The findings indicate that the TOU model requires a disproportionately high ratio of non-winter to winter-peak consumption to yield savings over the SRS rate, a condition unlikely to be met by most households, particularly those with winter-dominant loads. Whereas, the CPP model offers more favorable cost outcomes under typical residential consumption patterns, provided customers can manage their electricity use during the limited number of critical peak events. The relative simplicity of achieving cost parity with the SRS tariff under the CPP framework requiring only modest reductions in event-period usage suggests that it presents a more practical and financially beneficial option for most residential customers. Therefore, the CPP tariff structure holds greater potential for promoting both affordability and demand-side responsiveness within Nova Scotia’s residential electricity sector.

Future Work

When introducing new tariffs, both policymakers and electricity providers on how to structure tariffs that balance affordability, efficiency, and fairness. The methods described in this paper show how new tariffs can be compared with existing ones, allowing customers to understand the potential costs and benefits of changing tariffs.

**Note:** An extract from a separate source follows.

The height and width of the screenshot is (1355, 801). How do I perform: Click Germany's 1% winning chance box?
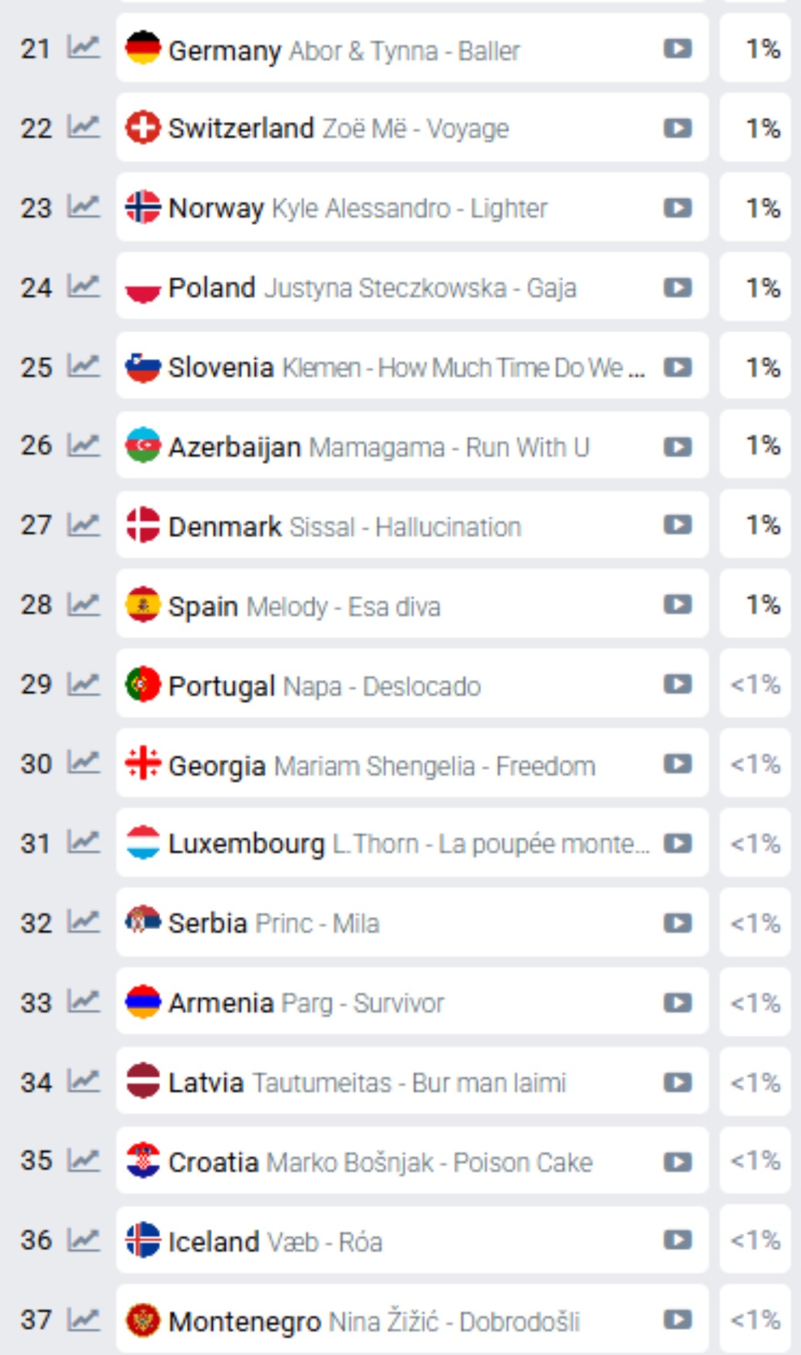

Future work will also examine how improvements in consumer education and communication can increase the adoption and effectiveness of time-varying pricing programs in Nova Scotia. Given the low participation rates in both TOU and CPP, a key priority is ensuring that households clearly understand the potential bill impacts of each tariff. One practical approach we are engaged in is encouraging Nova Scotia Power to adjust its bimonthly billing format to include simple cost comparisons among the SRS, TOU, and CPP rates based on each customer’s actual consumption. This would provide households with personalized, transparent information on the potential savings available under different rate structures. Similarly, we are also discussing with Nova Scotia Power possible enhancements to its customer web portal to allow users to instantly compare their costs across the three tariffs using their own historical usage data. Evaluating the impact of such educational tools and decision-support features would help clarify how better information can improve or enhance program participation, consumer choice, and system-level benefits in emerging TVP frameworks.